Elle ne s’est pas égoïstement attachée à lui. Elle fait passer Dieu avant tout, y compris avant son fils, comme le fit Abraham autrefois [Gen. 22]. Une offrande coûteuse est apportée (v. 24), à la mesure de sa reconnaissance. En figure, ces présents nous montrent que toute consécration ne peut être basée que sur le sacrifice du Seigneur Jésus, l’homme consacré par excellence.

L’attitude du petit Samuel, à trois ans environ, est merveilleuse et mystérieuse (v. 28). Nazaréen selon la pensée de sa mère, il sera aussi juge en Israël, prophète de l’Éternel, et même sacrificateur et intercesseur pour le peuple.

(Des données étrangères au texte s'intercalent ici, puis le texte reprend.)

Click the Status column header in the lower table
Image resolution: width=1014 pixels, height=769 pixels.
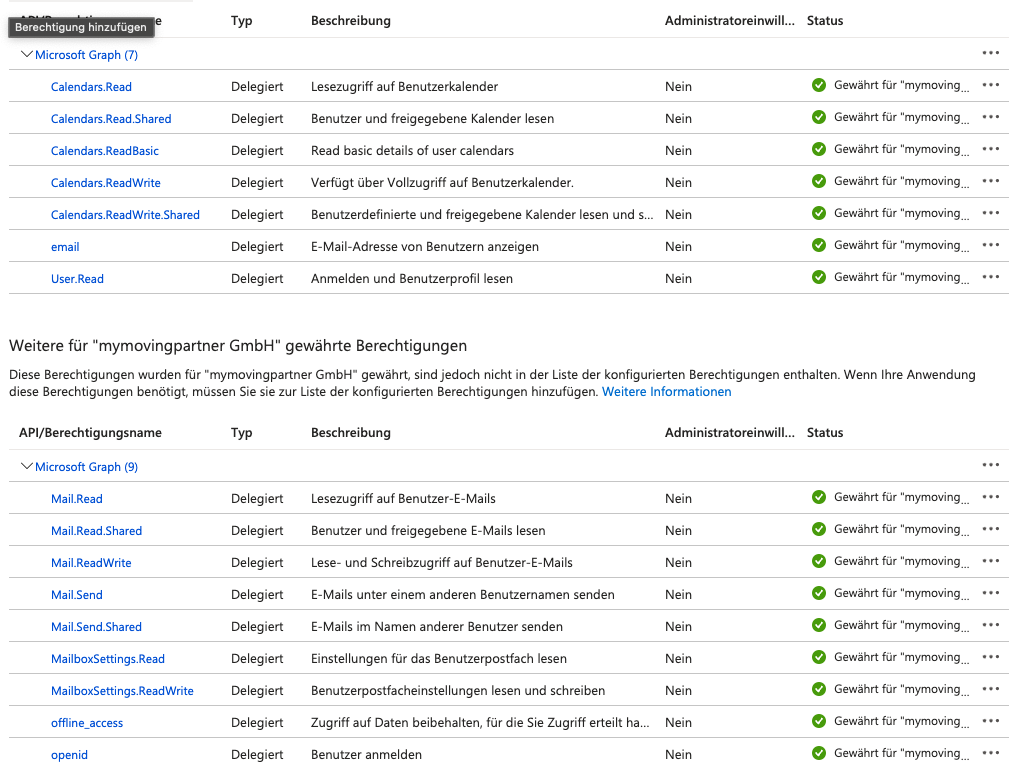[x=825, y=433]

Dès ce premier chapitre, nous voyons ainsi comment la grâce divine peut tout transformer : l’amertume en joie et la stérilité en fécondité.

Notes
1 –

Silo (ou Shilo), qui signifie “lieu de repos”, était une ville située à 25 km au nord de Rama. Il y avait là une construction, appelée “temple” au v. 9, qui abritait l’arche. Voir le complément sur Silo.

2 –

D’ailleurs, les trois grandes figures de ce livre sont le résultat d’une demande :

– Samuel : demandé par sa mère,

– Saül : demandé par le peuple,

– David : demandé et désiré par Dieu lui-même. Cet enfant, fruit de la prière, conservera l’esprit dans lequel il a été conçu : il sera un homme de prière (7. 5, 8 ; 12. 19, 23).

3 –

A cette époque, l’allaitement maternel se prolongeait trois années.